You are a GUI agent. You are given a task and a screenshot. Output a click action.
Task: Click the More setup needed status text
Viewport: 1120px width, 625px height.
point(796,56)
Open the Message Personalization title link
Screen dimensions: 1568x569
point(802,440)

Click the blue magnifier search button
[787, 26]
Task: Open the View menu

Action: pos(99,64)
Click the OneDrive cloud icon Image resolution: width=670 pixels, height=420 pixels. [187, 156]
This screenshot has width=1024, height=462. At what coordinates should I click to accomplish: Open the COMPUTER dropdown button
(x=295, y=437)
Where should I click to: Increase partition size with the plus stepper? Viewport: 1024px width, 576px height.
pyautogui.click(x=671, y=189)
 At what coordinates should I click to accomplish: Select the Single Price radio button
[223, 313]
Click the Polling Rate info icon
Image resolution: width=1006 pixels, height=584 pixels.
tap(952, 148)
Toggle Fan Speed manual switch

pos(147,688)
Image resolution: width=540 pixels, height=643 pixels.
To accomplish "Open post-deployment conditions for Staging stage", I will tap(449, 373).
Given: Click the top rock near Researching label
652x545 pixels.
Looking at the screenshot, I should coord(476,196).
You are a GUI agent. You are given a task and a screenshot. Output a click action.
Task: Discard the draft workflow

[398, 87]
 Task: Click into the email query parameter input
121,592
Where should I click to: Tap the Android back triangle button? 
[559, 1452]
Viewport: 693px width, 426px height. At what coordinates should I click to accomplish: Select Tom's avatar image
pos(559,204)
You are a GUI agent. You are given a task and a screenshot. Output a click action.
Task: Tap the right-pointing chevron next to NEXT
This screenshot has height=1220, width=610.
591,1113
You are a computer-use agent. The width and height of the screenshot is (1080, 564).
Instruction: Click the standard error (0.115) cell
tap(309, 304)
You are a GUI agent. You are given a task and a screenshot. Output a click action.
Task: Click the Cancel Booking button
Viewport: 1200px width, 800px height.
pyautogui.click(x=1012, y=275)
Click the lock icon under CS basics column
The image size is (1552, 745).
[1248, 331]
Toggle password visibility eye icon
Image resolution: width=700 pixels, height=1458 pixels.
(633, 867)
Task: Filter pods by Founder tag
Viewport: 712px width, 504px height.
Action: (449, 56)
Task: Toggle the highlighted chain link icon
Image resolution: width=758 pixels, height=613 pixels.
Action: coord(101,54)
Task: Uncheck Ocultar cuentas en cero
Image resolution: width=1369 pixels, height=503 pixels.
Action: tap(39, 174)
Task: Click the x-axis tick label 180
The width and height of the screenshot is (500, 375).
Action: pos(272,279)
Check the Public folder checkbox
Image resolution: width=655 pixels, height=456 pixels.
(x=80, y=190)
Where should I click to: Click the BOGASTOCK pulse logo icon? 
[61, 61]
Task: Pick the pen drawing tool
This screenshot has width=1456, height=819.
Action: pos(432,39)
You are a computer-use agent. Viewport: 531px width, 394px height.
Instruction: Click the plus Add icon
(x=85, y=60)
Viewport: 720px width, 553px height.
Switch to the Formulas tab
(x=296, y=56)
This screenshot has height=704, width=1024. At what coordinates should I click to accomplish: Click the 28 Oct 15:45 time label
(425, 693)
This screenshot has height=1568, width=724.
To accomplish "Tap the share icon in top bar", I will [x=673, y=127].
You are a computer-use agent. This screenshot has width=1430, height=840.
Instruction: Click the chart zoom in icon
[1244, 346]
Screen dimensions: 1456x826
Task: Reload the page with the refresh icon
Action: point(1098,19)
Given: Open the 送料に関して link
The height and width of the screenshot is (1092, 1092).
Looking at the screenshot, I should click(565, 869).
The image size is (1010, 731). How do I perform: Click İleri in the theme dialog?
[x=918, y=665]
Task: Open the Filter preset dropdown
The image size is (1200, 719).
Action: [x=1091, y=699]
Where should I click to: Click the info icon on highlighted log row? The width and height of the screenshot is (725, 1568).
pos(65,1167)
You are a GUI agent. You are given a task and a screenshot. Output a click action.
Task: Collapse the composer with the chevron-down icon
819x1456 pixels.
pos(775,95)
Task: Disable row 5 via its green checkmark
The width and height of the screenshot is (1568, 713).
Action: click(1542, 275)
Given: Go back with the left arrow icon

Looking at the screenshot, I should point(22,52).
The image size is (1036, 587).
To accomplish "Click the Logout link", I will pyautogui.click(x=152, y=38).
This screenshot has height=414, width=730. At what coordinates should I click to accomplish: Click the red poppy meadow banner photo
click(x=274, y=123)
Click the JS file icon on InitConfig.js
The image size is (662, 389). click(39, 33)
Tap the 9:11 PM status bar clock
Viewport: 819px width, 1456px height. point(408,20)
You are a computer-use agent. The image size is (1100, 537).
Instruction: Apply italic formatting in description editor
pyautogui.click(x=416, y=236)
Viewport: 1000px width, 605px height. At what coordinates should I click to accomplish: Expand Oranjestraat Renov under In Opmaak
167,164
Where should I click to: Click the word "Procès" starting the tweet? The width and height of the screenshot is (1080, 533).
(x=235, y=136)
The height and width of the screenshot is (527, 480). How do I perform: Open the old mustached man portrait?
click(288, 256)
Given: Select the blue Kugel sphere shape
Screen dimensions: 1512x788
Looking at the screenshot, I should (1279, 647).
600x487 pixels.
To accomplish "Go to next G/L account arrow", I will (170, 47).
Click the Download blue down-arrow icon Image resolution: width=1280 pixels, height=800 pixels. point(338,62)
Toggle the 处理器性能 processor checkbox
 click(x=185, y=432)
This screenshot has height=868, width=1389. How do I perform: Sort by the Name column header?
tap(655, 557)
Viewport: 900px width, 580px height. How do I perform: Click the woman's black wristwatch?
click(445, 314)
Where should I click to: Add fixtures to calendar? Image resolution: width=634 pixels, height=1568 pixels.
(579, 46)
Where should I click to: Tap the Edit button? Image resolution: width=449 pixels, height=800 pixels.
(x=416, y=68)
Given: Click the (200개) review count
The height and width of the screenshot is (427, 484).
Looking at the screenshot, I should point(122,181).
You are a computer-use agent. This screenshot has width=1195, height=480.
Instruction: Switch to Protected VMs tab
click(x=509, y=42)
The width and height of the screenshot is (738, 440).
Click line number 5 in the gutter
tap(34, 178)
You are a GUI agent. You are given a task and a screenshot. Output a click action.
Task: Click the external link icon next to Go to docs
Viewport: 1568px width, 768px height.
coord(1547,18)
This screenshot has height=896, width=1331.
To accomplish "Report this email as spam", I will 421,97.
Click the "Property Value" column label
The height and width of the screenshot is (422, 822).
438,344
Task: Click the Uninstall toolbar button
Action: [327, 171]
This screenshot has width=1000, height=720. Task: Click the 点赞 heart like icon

What to work on: Your answer must be the full listing, restated word for word.

Task result:
You are a GUI agent. You are given a task and a screenshot. Output a click action.
Task: Click the More setup needed status text
Viewport: 1120px width, 625px height.
point(796,56)
Open the Message Personalization title link
Screen dimensions: 1568x569
point(802,440)

Click the blue magnifier search button
[787, 26]
Task: Open the View menu

Action: pos(99,64)
Click the OneDrive cloud icon Image resolution: width=670 pixels, height=420 pixels. [187, 156]
This screenshot has width=1024, height=462. At what coordinates should I click to accomplish: Open the COMPUTER dropdown button
(x=295, y=437)
Where should I click to: Increase partition size with the plus stepper? Viewport: 1024px width, 576px height.
pyautogui.click(x=671, y=189)
 At what coordinates should I click to accomplish: Select the Single Price radio button
[223, 313]
Click the Polling Rate info icon
Image resolution: width=1006 pixels, height=584 pixels.
tap(952, 148)
Toggle Fan Speed manual switch

pos(147,688)
Image resolution: width=540 pixels, height=643 pixels.
To accomplish "Open post-deployment conditions for Staging stage", I will tap(449, 373).
Given: Click the top rock near Researching label
652x545 pixels.
Looking at the screenshot, I should coord(476,196).
You are a GUI agent. You are given a task and a screenshot. Output a click action.
Task: Discard the draft workflow

[398, 87]
 Task: Click into the email query parameter input
121,592
Where should I click to: Tap the Android back triangle button? 
[559, 1452]
Viewport: 693px width, 426px height. At what coordinates should I click to accomplish: Select Tom's avatar image
pos(559,204)
You are a GUI agent. You are given a task and a screenshot. Output a click action.
Task: Tap the right-pointing chevron next to NEXT
This screenshot has height=1220, width=610.
591,1113
You are a computer-use agent. The width and height of the screenshot is (1080, 564).
Instruction: Click the standard error (0.115) cell
tap(309, 304)
You are a GUI agent. You are given a task and a screenshot. Output a click action.
Task: Click the Cancel Booking button
Viewport: 1200px width, 800px height.
pyautogui.click(x=1012, y=275)
Click the lock icon under CS basics column
The image size is (1552, 745).
[1248, 331]
Toggle password visibility eye icon
Image resolution: width=700 pixels, height=1458 pixels.
(633, 867)
Task: Filter pods by Founder tag
Viewport: 712px width, 504px height.
Action: (449, 56)
Task: Toggle the highlighted chain link icon
Image resolution: width=758 pixels, height=613 pixels.
Action: coord(101,54)
Task: Uncheck Ocultar cuentas en cero
Image resolution: width=1369 pixels, height=503 pixels.
Action: tap(39, 174)
Task: Click the x-axis tick label 180
The width and height of the screenshot is (500, 375).
Action: pos(272,279)
Check the Public folder checkbox
Image resolution: width=655 pixels, height=456 pixels.
(x=80, y=190)
Where should I click to: Click the BOGASTOCK pulse logo icon? 
[61, 61]
Task: Pick the pen drawing tool
This screenshot has width=1456, height=819.
Action: pos(432,39)
You are a computer-use agent. Viewport: 531px width, 394px height.
Instruction: Click the plus Add icon
(x=85, y=60)
Viewport: 720px width, 553px height.
Switch to the Formulas tab
(x=296, y=56)
This screenshot has height=704, width=1024. At what coordinates should I click to accomplish: Click the 28 Oct 15:45 time label
(425, 693)
This screenshot has height=1568, width=724.
To accomplish "Tap the share icon in top bar", I will [x=673, y=127].
You are a computer-use agent. This screenshot has width=1430, height=840.
Instruction: Click the chart zoom in icon
[1244, 346]
Screen dimensions: 1456x826
Task: Reload the page with the refresh icon
Action: point(1098,19)
Given: Open the 送料に関して link
The height and width of the screenshot is (1092, 1092).
Looking at the screenshot, I should click(565, 869).
The image size is (1010, 731). How do I perform: Click İleri in the theme dialog?
[x=918, y=665]
Task: Open the Filter preset dropdown
The image size is (1200, 719).
Action: [x=1091, y=699]
Where should I click to: Click the info icon on highlighted log row? The width and height of the screenshot is (725, 1568).
pos(65,1167)
You are a GUI agent. You are given a task and a screenshot. Output a click action.
Task: Collapse the composer with the chevron-down icon
819x1456 pixels.
pos(775,95)
Task: Disable row 5 via its green checkmark
The width and height of the screenshot is (1568, 713).
Action: click(1542, 275)
Given: Go back with the left arrow icon

Looking at the screenshot, I should point(22,52).
The image size is (1036, 587).
To accomplish "Click the Logout link", I will pyautogui.click(x=152, y=38).
This screenshot has height=414, width=730. At what coordinates should I click to accomplish: Click the red poppy meadow banner photo
click(x=274, y=123)
Click the JS file icon on InitConfig.js
The image size is (662, 389). click(39, 33)
Tap the 9:11 PM status bar clock
Viewport: 819px width, 1456px height. point(408,20)
You are a computer-use agent. The image size is (1100, 537).
Instruction: Apply italic formatting in description editor
pyautogui.click(x=416, y=236)
Viewport: 1000px width, 605px height. At what coordinates should I click to accomplish: Expand Oranjestraat Renov under In Opmaak
167,164
Where should I click to: Click the word "Procès" starting the tweet? The width and height of the screenshot is (1080, 533).
(x=235, y=136)
The height and width of the screenshot is (527, 480). How do I perform: Open the old mustached man portrait?
click(288, 256)
Given: Select the blue Kugel sphere shape
Screen dimensions: 1512x788
Looking at the screenshot, I should (1279, 647).
600x487 pixels.
To accomplish "Go to next G/L account arrow", I will (170, 47).
Click the Download blue down-arrow icon Image resolution: width=1280 pixels, height=800 pixels. point(338,62)
Toggle the 处理器性能 processor checkbox
 click(x=185, y=432)
This screenshot has height=868, width=1389. How do I perform: Sort by the Name column header?
tap(655, 557)
Viewport: 900px width, 580px height. How do I perform: Click the woman's black wristwatch?
click(445, 314)
Where should I click to: Add fixtures to calendar? Image resolution: width=634 pixels, height=1568 pixels.
(579, 46)
Where should I click to: Tap the Edit button? Image resolution: width=449 pixels, height=800 pixels.
(x=416, y=68)
Given: Click the (200개) review count
The height and width of the screenshot is (427, 484).
Looking at the screenshot, I should point(122,181).
You are a computer-use agent. This screenshot has width=1195, height=480.
Instruction: Switch to Protected VMs tab
click(x=509, y=42)
The width and height of the screenshot is (738, 440).
Click line number 5 in the gutter
tap(34, 178)
You are a GUI agent. You are given a task and a screenshot. Output a click action.
Task: Click the external link icon next to Go to docs
Viewport: 1568px width, 768px height.
coord(1547,18)
This screenshot has height=896, width=1331.
To accomplish "Report this email as spam", I will 421,97.
Click the "Property Value" column label
The height and width of the screenshot is (422, 822).
438,344
Task: Click the Uninstall toolbar button
Action: [327, 171]
This screenshot has width=1000, height=720. Task: Click the 点赞 heart like icon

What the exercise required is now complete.